### Problem requirements
All of the listing must be given again exactly, except that the images are dropped.
--- START ---
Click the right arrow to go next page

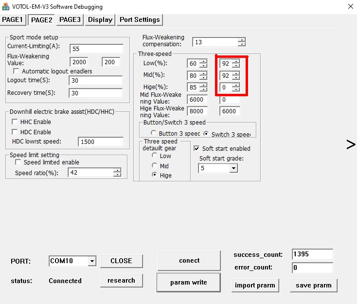(351, 144)
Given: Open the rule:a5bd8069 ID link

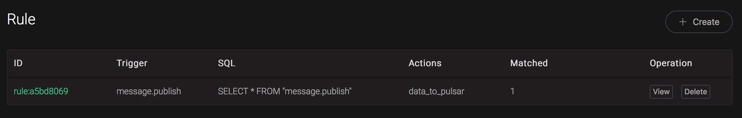Looking at the screenshot, I should coord(41,91).
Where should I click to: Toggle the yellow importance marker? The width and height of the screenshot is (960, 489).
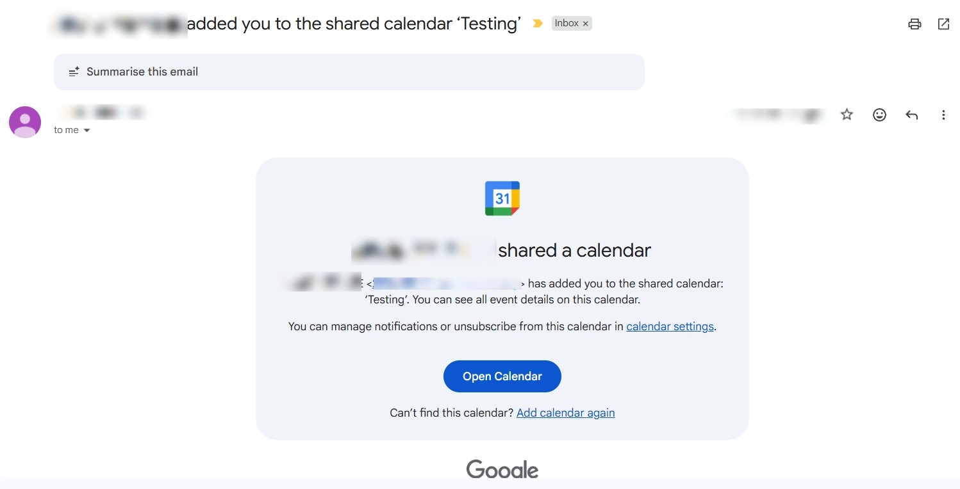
--- END ---
### Finished task
Click the right arrow to go next page

(351, 144)
Given: Open the rule:a5bd8069 ID link

Looking at the screenshot, I should coord(41,91).
Where should I click to: Toggle the yellow importance marker? The width and height of the screenshot is (960, 489).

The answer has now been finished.